14. Archives Performance Series Volume 07: Songs For Judy (1976) (2018)
Young’s November 1976 US tour featured two sets a night: one with Crazy Horse, and a warm-up solo turn. Songs For Judy compiles choice performances from those opening sets (essentially an upgraded version of the Bernstein Tapes bootleg), ranging from Springfield cuts (a punchy Mr Soul) to songs that would stay on the shelf until 1990 (White Line) and a fragile, beautiful outlier, No One Seems To Know, that only exists elsewhere as a Zuma outtake on the second Archives box set.
15. Archives Performance Series Volume 09: A Treasure (1984–1985) (2011)
Young’s capricious 1980s should prove massive value when the Archives grapples with that decade in earnest, as Volumes 09 and 11 indicate.
A Treasure finds him kicking up the dust at rodeos and state fairs in the company of a troupe of Nashville vets he called The International Harvesters. Virtuoso hoedowns dominate, including some strong songs from the lost first version of Old Ways (Grey Riders is a gem) and a dreamy Flying On The Ground Is Wrong that foreshadows Harvest Moon.
16. Archives Performance Series Volume 11: Bluenote Café (1987-1988) (2015)
The second ’80s instalment showcases The Bluenotes, who backed Young on 1988’s This Note’s For You,a horn-laden R&B big band whose swing works better live than on that studio album. There’s a fair amount of arch showbiz shtick over the three discs, but the highlights are significant: the anthemic 12-minute trudge of Ordinary People, subsequently abandoned ’til 2007; and a ferocious Crime In The City, soon to be a cornerstone of 1989’s Freedom.
17. Archives Performance Series Volume 11.5: Way Down In The Rust Bucket (1990) (2021)
If Weld (1991) has long been one of the best Neil Young live albums, this effective prequel is just as good, with Crazy Horse warming up for the Ragged Glory Tour near Young’s ranch in Santa Cruz. Classic Horse burners Like A Hurricane, Cortez The Killer and an exceptional, newly-minted Love And Only Love, endless solo upon endless solo, close an epic 19-song set, which also has room for some chunky Re·ac·tor nuggets – Surfer Joe And Moe The Sleaze and T-Bone – and a rare outing for 1977’s Bite The Bullet. Quite a night.

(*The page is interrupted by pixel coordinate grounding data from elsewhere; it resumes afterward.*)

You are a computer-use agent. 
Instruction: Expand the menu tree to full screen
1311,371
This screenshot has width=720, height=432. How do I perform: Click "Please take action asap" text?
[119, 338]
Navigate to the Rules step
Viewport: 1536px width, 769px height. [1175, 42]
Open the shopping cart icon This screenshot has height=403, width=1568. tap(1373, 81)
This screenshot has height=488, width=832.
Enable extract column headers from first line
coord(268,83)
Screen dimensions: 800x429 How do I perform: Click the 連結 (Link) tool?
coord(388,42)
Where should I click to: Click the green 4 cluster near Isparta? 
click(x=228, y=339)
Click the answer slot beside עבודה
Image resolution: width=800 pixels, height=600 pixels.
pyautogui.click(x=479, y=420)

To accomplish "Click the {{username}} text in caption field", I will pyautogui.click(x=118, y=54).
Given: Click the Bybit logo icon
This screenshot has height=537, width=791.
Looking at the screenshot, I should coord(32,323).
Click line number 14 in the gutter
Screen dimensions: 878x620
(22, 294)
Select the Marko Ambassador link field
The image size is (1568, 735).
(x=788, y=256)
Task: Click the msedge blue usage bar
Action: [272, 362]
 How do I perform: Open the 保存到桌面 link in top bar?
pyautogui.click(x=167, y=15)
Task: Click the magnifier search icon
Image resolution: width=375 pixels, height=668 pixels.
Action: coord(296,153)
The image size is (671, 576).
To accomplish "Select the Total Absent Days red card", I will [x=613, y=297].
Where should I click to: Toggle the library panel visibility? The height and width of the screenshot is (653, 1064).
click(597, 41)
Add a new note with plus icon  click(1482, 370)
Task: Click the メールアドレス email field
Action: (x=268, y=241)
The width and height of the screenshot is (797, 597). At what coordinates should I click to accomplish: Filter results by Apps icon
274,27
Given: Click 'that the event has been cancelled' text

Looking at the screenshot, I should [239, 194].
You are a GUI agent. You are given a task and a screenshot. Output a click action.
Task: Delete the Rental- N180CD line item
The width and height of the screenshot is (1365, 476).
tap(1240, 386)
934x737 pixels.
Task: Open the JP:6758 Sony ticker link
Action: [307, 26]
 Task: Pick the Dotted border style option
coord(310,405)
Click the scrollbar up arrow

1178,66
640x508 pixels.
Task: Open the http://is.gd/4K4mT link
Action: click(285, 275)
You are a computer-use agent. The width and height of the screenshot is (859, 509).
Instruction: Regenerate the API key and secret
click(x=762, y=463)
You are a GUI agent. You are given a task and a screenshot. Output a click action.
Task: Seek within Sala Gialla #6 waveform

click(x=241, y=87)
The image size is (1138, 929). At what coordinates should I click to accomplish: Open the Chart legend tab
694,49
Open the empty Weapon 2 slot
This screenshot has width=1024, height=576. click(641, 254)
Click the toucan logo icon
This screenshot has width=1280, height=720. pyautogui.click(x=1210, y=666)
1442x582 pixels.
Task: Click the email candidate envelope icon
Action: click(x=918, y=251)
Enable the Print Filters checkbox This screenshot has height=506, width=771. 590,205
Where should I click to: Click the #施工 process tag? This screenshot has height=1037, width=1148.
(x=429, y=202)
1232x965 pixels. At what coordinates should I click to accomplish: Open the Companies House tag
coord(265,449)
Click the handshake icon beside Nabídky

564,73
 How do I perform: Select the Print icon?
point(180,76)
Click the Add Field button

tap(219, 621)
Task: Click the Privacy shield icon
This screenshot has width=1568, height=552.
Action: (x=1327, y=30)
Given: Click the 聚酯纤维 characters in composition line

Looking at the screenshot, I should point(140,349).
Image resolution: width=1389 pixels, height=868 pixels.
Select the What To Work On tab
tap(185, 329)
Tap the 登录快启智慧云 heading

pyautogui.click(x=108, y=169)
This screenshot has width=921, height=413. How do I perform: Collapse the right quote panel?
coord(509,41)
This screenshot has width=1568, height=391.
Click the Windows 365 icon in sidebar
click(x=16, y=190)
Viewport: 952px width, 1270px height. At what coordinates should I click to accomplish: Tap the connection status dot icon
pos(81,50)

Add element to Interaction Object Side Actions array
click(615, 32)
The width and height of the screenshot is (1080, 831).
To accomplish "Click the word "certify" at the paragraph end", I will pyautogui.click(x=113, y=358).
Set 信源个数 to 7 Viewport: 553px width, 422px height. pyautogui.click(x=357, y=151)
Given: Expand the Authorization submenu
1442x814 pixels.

18. Archives Performance Series Volume 12: Dreamin’ Man Live ’92 (2009)
A relatively slight entry in the series, Dreamin’ Man simply consists of the 10 songs of 1992’s Harvest Moon, recorded at a selection of US shows, mostly before the studio album had been released. The twist comes in that it’s another solo album, Young’s emotional verities exposed where they were cushioned on Harvest Moon by star backing vocals and The Stray Gators. Such A Woman notably benefits from the lack of saccharine strings; dog homily Old King, with some fiendish banjo picking, is an unlikely highlight.
19. Archives Performance Series Volume 16: Return To Greendale (2003) (2020)
Young’s restless 21st century has seen him plough through numerous new music projects at considerable speed and with scant second glances, while simultaneously curating the Archives. But he seems to have an ongoing engagement with the 2003 eco-opera, Greendale. This performance from Toronto captures the rickety community theatre vibes, but also the songs’ blues-inflected subtleties: Billy Talbot and Ralph Molina with a stereotype-defying lightness of touch; languid guitar from Young at his most lyrical, especially on Carmichael and Grandpa’s Interview.